Тогда я подумаю о нём, повторяя себе, что я от него отказалась, что отдала Вьяля одной молодой женщине, сделав, честное слово, красивый жест, в котором были и блеск, и расточительность. Уже сейчас, перечитывая то, что написала почти три недели назад, я нахожу, что Вьяль там нарисован плохо, с той точностью, которая обедняет его облик. На протяжении последних дней я много думала о Вьяле. Сегодня я думаю гораздо больше о себе, потому что я о нём сожалею… О, дорогой мужчина, наша трудная дружба всё ещё неустойчива, какое счастье!..

Позволь мне, моя самая дорогая, ещё раз издать свой крик… Какое счастье! Исполнено, я умолкаю. И ты должна призвать меня к молчанию. Говори, уже готовая умереть, говори во имя твоих непреклонных правил, во имя той единственной добродетели, которую ты называла «настоящим комильфо».

«И вправду, я тебя обманула, чтобы иметь возможность пожить спокойно. Старая Жозефина не ночует в маленьком домике. Я там сплю одна. Пощадите меня, все вы! Ни ты, ни твой брат не рассказывайте мне больше всяких историй про взломщиков и злонамеренных прохожих. Что касается ночных визитов, то есть лишь одна посетительница, которая должна переступить мой порог, и вы это прекрасно знаете.

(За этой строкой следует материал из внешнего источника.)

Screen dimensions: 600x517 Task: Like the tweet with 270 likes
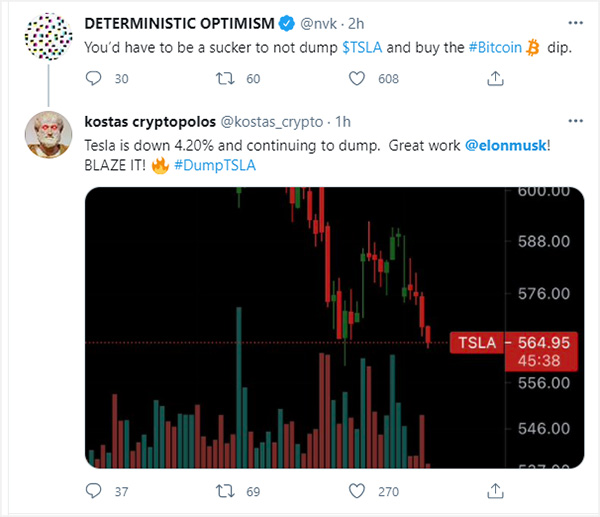pyautogui.click(x=357, y=491)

Подарите мне собаку, если вам так хочется. Да, собака, это ещё куда ни шло. Но только не заставляйте меня запираться на ночь с кем-то ещё! Я дожила до того, что больше не переношу, чтобы в моём доме спал кто-либо из людей, если это человеческое существо не создано мной самой. Мне это запрещает моя мораль. Это уж последний из разводов, когда приходится гнать из своего дома, особенно из маленького жилья со смятой постелью, с туалетным, ведром, чью-то тень – мужчины ли, женщины – в ночной рубашке. Тьфу! Нет, нет, больше никакого общества на ночь, никакого чужого дыхания, никакого унизительного одновременного пробуждения! Я предпочитаю умереть, это более достойно.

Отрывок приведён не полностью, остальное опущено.